Last TweetLast week I examined a battle between a blogger and his former employer about who owns a Twitter account. I didn’t think it was shaping up to be a landmark case. And it looked like the former employer should have owned it.

That opinion is base upon my experience as @MaineBusiness. Or to be more accurate: My experience giving up the @MaineBusiness account.

I started the account many years ago while managing and blogging for the site links to instructional blog posts that would help entrepreneurs run businesses. And I promoted content. I wasn’t very interactive. It was a broadcast channel.

Then I quit the job in March 2010. When I walked out the door, I had about 1,300 followers. Not a lot. It would have been nice to take that audience with me.  I didn’t though. I took my photo off the account and started anew as @CarlNatale. Here’s why:

  • The account was branded MaineBusiness. Couldn’t really argue it was a personal account.
  • The company paid me to create it and maintain it. It was my job.
  • Someone else could replace me and keep it up as @MaineBusiness.
  • I didn’t want the reputation as being the guy who stole my former employer’s social media account. Especially since I was going to try to make money maintaining social media accounts for businesses.

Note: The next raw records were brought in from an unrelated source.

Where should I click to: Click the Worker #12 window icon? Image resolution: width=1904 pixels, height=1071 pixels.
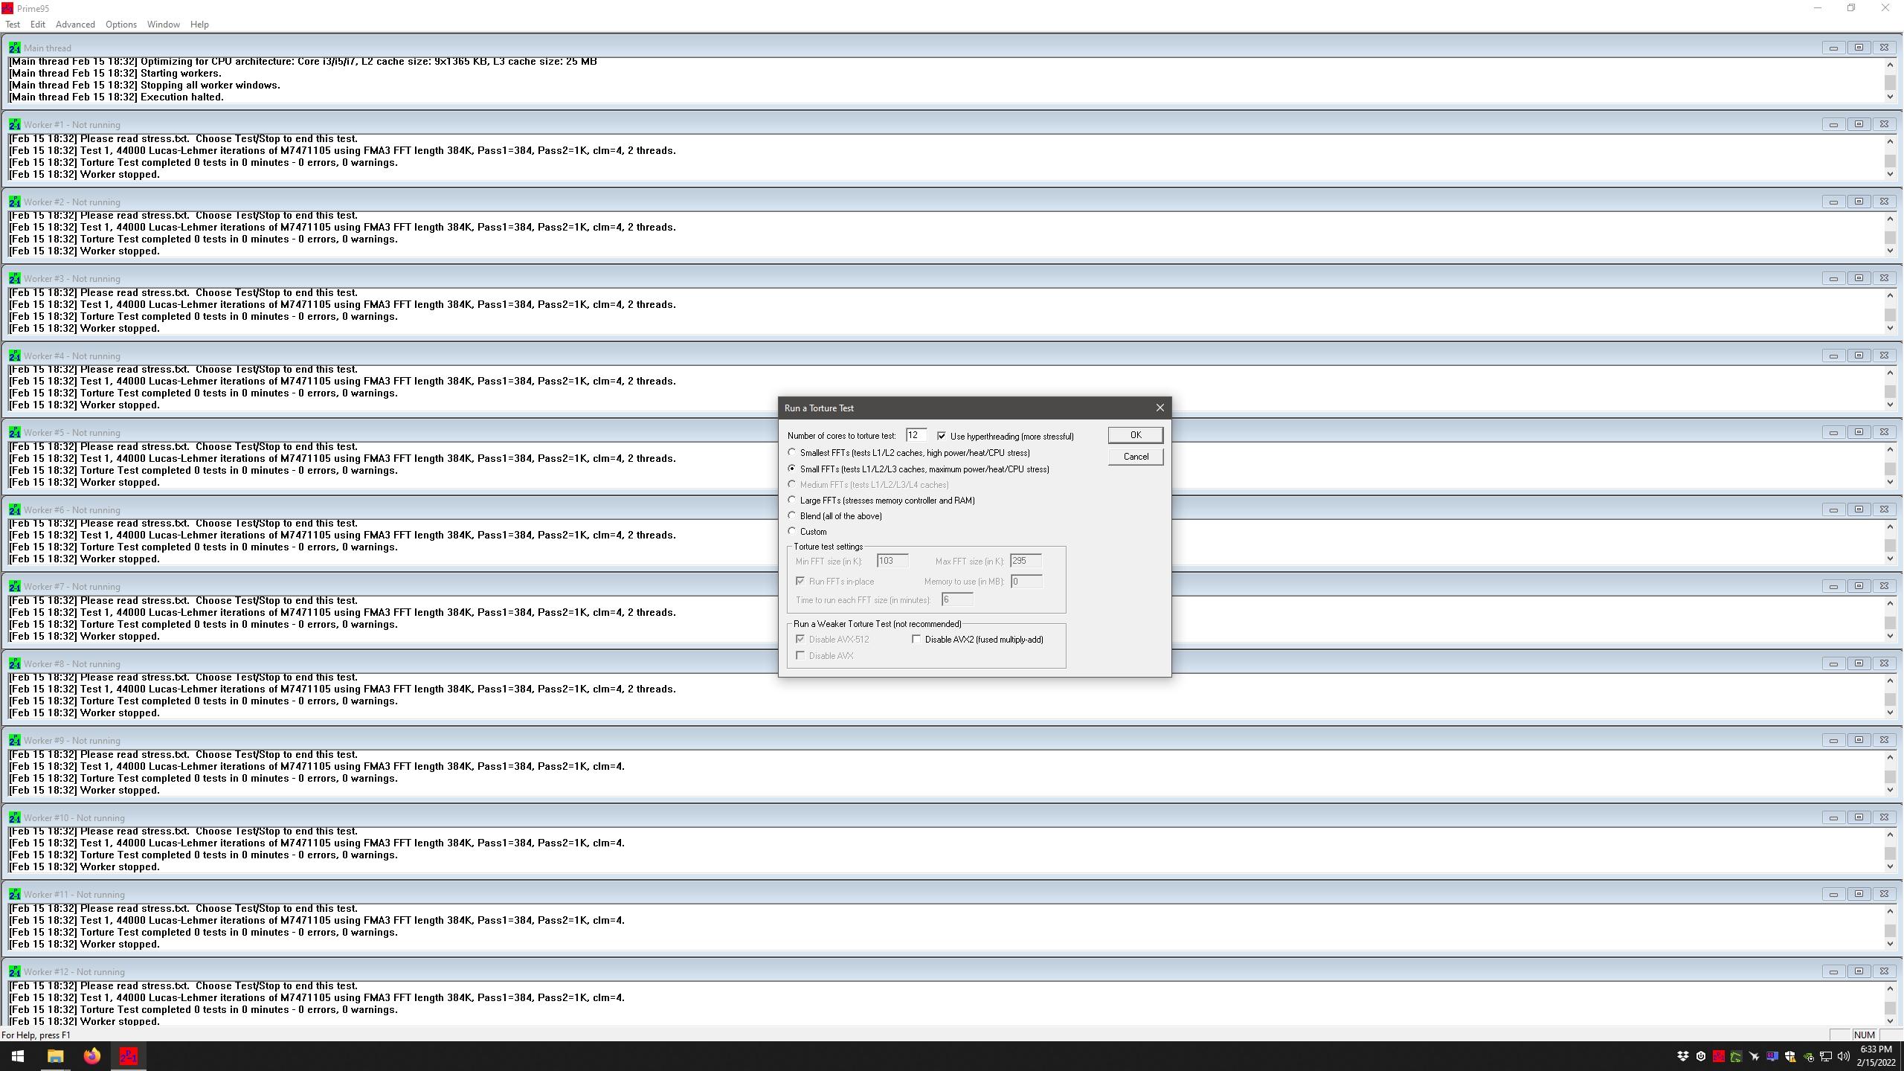click(x=14, y=972)
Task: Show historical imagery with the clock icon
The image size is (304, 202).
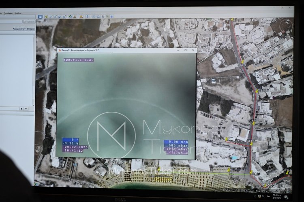Action: 70,17
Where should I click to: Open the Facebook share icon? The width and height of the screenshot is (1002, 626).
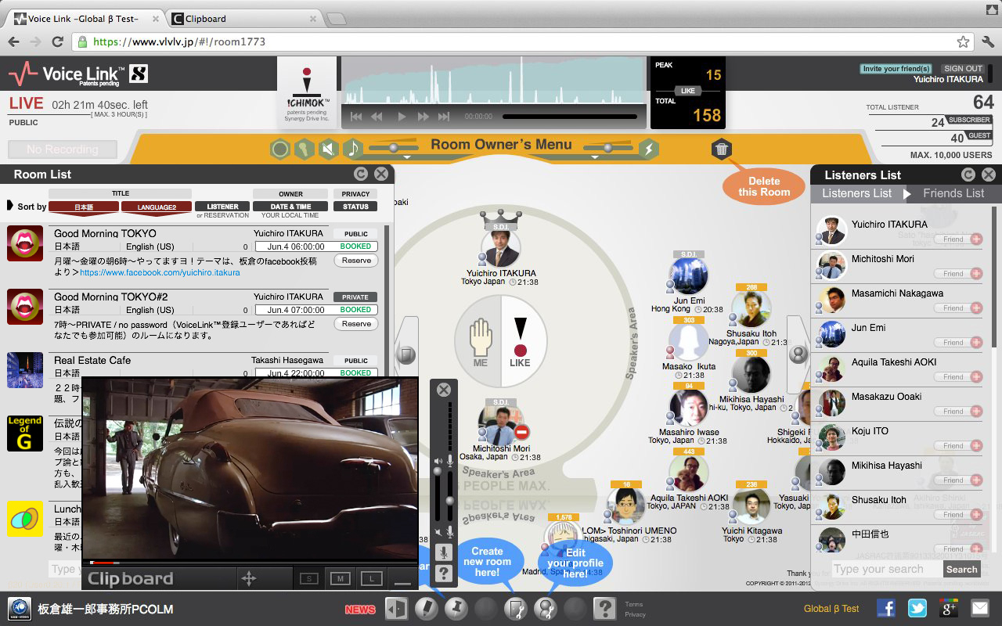click(885, 608)
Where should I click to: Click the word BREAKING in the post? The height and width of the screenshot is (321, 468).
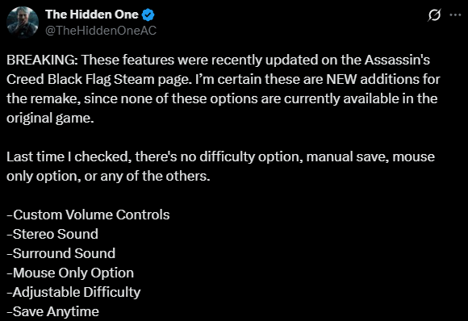[42, 60]
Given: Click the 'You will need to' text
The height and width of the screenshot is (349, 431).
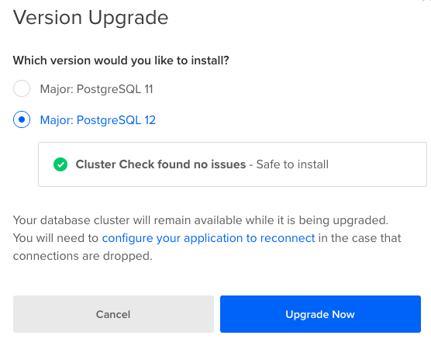Looking at the screenshot, I should point(56,238).
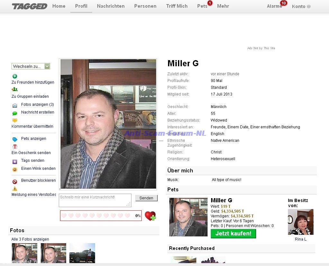Click the green speech bubble message icon
This screenshot has height=266, width=329.
click(x=15, y=114)
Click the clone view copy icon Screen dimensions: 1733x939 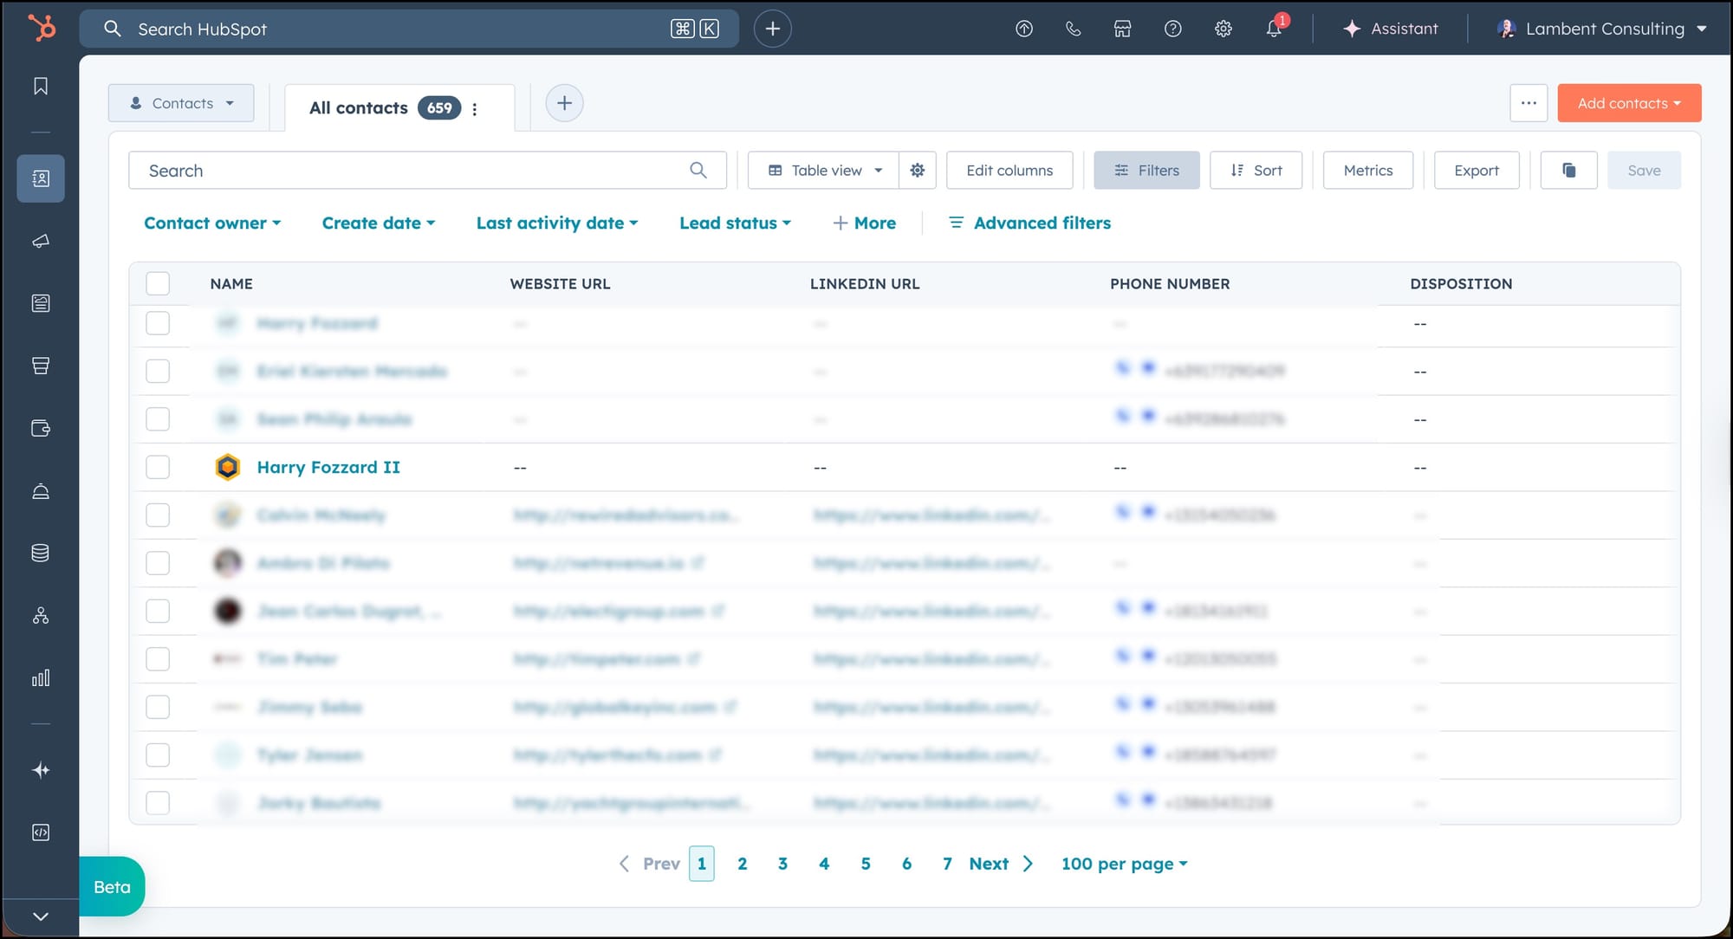(x=1568, y=171)
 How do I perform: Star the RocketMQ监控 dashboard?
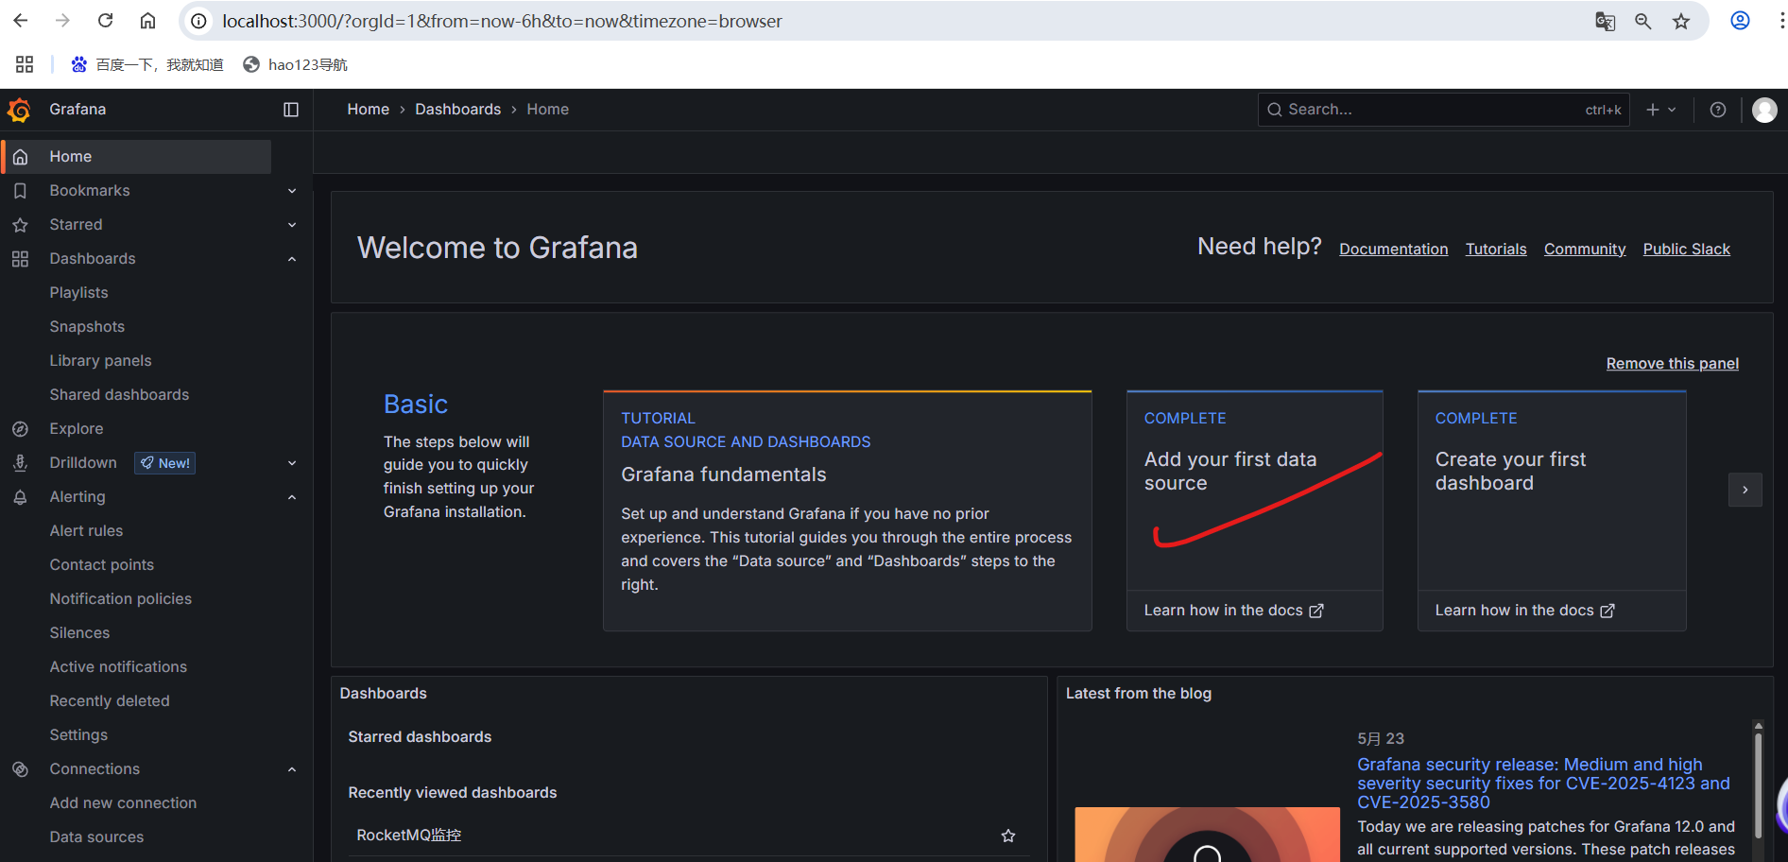[x=1007, y=836]
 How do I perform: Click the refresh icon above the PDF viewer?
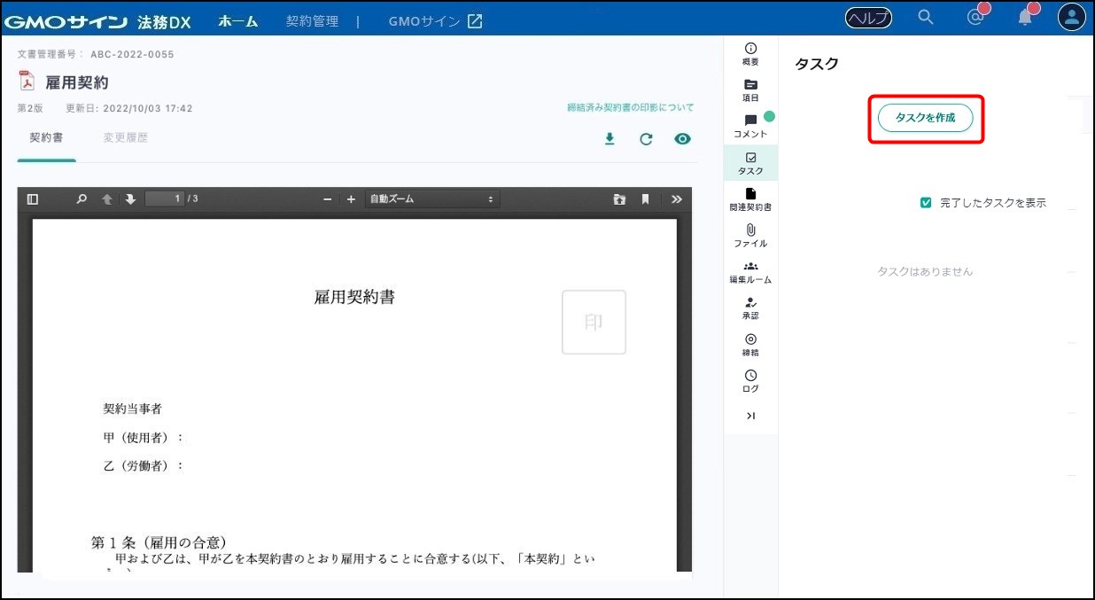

Like I said, there were only 1,300 followers. And they signed up for a certain type of information. Too change the name and content on them felt dishonest. Kind of like a politician who switches parties. Plus I felt I could rebuild that audience.

Here’s the kicker. Since I abandoned that account, it has remained mostly dormant. But @MaineBusiness has not tweeted in more than a year and a half. In that time, it has grown by 1,000 followers.

Just how valuable is an audience that signs up to not receive updates?